Selenium操作細節

發表於 2024-11-20 分類於基本原理閱讀次數：

前言

原本想像中的Selenium會需要從無到有開啟一個網站後開始進行資料填寫，大多數的網站都會有帳號密碼驗證機制，甚至祭出驗證碼、選擇汽車圖片、移動滑鼠到指定位置...等反爬蟲機制來確認是否為機器人，但若網頁可以被接管繞開這些機制的話，那整個資料填報作業就會很有機會讓電腦代勞，這就是寫程式的趣味來源，當然還是要小心不能點太快，否則網站可能會負荷不過來。

使用工具

Chrome

網頁瀏覽器，透過以下指令即可進行網站操作接管，需要根據自身電腦的chrome安裝路徑執行，建議將原本所開啟中的chrome畫面通通關閉後再執行以下指令。

WIN10

"C:\Program Files (x86)\Google\Chrome\Application\chrome.exe" –remote-debugging-port=9222

WIN11

"C:\Program Files\Google\Chrome\Application\chrome.exe" –remote-debugging-port=9222

NOTE:如果仍然找不到瀏覽器的執行路徑，可以在原本桌面瀏覽器捷徑找尋內容

Selenium

目前使用為Selenium4的語法，透過分析網站的元素來進行文字輸入、文字萃取、點擊連結、循環表格取得目標欄位...等。

網站接管步驟

打開終端機
- 搜尋>輸入cmd
輸入指令
- "C:\Program Files\Google\Chrome\Application\chrome.exe" –remote-debugging-port=9222
開啟網站，輸入帳號密碼驗證碼後到可填寫畫面
交給Selenium來進行網站自動填報作業。

Python

requirements.txt

1
2
3

selenium
pandas
openpyxl

main.py

接管瀏覽器


from selenium import webdriver
from selenium.webdriver.chrome.options import Options

def init_driver():
    chrome_options = Options()
    chrome_options.add_experimental_option("debuggerAddress", "127.0.0.1:9222")

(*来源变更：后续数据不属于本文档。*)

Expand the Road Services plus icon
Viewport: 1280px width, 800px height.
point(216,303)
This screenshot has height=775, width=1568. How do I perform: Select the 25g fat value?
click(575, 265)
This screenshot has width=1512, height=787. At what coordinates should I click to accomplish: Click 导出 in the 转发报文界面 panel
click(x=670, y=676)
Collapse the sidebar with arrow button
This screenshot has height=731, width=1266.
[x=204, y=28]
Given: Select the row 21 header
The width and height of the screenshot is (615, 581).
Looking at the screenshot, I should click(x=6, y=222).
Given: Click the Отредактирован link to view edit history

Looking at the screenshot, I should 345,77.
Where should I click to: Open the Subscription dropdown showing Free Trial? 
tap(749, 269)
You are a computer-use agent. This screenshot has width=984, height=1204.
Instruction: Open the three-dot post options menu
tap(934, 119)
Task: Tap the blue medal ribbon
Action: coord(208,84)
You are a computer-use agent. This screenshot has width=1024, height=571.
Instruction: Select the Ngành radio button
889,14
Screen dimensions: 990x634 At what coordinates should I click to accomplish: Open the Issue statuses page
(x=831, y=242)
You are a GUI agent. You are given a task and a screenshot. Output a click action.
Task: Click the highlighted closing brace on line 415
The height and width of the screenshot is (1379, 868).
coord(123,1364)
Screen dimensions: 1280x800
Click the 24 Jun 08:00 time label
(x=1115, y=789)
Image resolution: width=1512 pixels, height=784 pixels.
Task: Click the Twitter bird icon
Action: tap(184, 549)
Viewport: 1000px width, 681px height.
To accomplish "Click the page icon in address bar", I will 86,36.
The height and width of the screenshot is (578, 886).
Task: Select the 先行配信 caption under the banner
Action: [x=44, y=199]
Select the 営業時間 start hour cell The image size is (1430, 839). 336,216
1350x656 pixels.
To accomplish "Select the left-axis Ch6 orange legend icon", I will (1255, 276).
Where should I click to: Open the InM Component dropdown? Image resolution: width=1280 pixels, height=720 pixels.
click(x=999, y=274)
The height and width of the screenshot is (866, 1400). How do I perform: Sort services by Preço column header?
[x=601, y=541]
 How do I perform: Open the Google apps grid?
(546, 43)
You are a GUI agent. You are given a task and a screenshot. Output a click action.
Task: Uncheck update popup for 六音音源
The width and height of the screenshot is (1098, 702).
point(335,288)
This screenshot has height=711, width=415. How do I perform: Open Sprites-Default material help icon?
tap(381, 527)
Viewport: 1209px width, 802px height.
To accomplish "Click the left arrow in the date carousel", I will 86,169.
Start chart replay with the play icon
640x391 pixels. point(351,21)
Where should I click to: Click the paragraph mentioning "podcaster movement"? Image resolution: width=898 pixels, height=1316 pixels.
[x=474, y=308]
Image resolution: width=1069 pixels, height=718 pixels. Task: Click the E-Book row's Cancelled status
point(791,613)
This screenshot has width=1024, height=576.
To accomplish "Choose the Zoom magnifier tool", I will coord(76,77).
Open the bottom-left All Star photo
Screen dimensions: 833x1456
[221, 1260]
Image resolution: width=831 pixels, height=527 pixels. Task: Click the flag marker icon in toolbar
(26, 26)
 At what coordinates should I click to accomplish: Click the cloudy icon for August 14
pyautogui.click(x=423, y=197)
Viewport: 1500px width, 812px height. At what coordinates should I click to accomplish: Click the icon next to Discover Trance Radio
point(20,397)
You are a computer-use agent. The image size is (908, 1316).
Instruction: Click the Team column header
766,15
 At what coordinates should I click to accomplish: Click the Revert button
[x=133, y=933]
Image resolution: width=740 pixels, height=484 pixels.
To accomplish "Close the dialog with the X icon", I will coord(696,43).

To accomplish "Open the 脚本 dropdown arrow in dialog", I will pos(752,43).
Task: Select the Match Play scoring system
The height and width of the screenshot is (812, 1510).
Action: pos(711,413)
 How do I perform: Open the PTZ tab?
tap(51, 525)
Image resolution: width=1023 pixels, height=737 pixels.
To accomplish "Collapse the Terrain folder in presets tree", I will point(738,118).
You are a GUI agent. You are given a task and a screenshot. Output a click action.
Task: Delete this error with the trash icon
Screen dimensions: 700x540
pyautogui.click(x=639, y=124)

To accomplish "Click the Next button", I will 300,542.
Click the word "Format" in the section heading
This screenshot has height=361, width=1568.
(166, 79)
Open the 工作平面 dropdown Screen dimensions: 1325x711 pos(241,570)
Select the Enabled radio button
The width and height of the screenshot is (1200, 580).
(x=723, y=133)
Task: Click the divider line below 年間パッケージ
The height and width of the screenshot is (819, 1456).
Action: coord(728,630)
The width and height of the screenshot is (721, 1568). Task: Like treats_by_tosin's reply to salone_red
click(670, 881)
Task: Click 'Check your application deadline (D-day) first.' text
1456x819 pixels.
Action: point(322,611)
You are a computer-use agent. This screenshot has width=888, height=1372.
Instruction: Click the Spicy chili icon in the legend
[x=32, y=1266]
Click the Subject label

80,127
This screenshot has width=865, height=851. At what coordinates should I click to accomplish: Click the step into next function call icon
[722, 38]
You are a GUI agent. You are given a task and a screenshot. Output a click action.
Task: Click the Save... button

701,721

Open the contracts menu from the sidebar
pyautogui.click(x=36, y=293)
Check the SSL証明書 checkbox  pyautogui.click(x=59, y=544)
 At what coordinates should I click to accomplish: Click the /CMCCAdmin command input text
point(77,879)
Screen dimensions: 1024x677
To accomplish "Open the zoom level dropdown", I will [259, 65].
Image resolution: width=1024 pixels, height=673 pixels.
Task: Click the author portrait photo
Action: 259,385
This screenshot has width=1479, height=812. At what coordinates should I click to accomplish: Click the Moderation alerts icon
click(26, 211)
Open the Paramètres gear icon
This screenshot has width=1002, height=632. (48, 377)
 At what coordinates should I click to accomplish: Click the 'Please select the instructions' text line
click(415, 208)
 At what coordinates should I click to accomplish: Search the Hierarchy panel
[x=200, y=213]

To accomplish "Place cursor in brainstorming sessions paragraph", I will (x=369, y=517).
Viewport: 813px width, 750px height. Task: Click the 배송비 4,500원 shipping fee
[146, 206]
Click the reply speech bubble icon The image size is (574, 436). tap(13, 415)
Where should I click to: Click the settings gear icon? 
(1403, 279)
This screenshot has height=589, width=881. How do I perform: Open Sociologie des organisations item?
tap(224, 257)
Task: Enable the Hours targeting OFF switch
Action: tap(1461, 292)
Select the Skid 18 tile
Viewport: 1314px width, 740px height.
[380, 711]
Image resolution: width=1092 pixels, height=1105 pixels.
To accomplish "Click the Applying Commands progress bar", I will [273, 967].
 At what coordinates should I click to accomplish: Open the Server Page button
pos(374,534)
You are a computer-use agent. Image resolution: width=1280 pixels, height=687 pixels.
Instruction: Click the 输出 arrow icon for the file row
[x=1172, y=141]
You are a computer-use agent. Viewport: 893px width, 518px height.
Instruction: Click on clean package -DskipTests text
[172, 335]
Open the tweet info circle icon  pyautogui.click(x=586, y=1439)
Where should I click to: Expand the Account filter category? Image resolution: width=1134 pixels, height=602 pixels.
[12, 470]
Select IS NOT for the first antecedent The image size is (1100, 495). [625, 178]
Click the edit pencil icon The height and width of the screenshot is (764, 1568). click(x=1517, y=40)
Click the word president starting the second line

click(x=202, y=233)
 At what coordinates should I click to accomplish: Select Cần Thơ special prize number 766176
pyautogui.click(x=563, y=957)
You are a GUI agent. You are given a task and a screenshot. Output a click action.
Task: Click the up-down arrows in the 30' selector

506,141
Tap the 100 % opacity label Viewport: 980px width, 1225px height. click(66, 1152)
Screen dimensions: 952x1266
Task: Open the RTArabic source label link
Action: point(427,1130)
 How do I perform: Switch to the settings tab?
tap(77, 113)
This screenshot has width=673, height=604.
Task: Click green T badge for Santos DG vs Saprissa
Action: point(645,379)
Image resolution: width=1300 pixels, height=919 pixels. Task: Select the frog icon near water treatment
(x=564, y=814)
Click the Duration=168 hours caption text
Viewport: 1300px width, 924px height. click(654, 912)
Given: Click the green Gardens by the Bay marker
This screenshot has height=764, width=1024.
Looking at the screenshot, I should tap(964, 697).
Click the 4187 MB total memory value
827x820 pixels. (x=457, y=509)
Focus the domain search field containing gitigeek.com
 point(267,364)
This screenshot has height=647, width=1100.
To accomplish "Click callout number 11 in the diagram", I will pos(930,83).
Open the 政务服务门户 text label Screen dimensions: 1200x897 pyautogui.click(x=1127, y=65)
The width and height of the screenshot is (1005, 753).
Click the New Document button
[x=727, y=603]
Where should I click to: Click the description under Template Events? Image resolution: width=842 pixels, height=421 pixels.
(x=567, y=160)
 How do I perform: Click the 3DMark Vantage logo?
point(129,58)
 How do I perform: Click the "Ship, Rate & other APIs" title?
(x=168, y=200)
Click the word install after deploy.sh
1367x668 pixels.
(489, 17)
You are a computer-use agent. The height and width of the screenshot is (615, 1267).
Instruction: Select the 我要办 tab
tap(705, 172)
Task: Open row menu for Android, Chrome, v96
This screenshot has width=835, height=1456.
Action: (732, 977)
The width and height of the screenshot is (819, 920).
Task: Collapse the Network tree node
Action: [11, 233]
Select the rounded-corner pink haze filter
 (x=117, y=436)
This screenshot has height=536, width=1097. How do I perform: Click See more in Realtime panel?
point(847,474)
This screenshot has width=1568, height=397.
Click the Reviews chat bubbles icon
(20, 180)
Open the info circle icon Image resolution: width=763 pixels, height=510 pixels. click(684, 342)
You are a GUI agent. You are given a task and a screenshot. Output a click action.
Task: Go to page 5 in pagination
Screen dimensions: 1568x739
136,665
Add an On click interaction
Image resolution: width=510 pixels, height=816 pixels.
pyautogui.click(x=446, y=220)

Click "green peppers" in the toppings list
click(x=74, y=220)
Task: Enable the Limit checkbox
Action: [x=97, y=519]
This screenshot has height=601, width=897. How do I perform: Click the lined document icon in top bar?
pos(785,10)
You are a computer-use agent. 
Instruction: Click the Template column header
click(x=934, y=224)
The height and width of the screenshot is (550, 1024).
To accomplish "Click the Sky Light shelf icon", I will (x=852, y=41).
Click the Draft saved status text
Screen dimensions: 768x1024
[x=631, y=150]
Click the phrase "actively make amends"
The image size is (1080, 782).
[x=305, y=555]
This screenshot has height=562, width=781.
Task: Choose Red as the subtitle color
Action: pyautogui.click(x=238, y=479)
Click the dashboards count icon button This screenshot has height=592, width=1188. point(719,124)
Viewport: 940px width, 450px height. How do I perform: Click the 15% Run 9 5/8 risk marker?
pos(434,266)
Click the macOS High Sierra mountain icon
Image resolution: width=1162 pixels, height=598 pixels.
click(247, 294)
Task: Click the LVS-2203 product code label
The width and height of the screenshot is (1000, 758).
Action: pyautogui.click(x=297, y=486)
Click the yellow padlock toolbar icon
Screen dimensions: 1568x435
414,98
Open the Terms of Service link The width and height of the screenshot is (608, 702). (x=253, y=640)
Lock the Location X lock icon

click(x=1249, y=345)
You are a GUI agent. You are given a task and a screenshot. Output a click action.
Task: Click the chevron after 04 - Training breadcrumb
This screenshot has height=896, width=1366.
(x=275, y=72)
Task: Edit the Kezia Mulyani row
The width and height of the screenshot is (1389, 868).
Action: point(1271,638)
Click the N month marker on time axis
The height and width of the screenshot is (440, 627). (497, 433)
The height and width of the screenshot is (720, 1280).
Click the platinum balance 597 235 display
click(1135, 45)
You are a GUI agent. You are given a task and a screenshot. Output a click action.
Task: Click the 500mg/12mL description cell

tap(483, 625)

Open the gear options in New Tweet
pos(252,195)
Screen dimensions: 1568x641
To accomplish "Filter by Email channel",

    driver = webdriver.Chrome(options=chrome_options)
    return driver
    
#======主要介面開始======

driver=init_driver()

# 獲取當前網址
current_url = driver.current_url
print("當前網址:", current_url)

取得網頁元素

方法	適用情況
ID	用於定位具有唯一標識符的元素
XPATH	當元素位置不確定或無法使用其他方式定位時使用
LINK_TEXT	用於定位頁面上可點擊的超連結文字
CSS_SELECTOR	當元素的結構較為複雜或無法使用ID時使用

執行網頁動作

操作類型	方法	描述
文字欄位操作	clear	清空文字欄位的內容
	sendkey	在文字欄位中輸入文字
	click	點擊文字欄位（若為可點擊的元素）
選擇欄位操作	select_by_value	根據選項的值來選擇
	select_by_visible_value	根據選項的可見文字來選擇

網頁表格操作

def edit_case(driver,targetID): 

    select_element  = driver.find_element(By.XPATH, '//*[@id="DataTables_Table_0_length"]/label/select')
    select = Select(select_element)
    select.select_by_value("100")
    table = driver.find_element(By.ID, "DataTables_Table_0")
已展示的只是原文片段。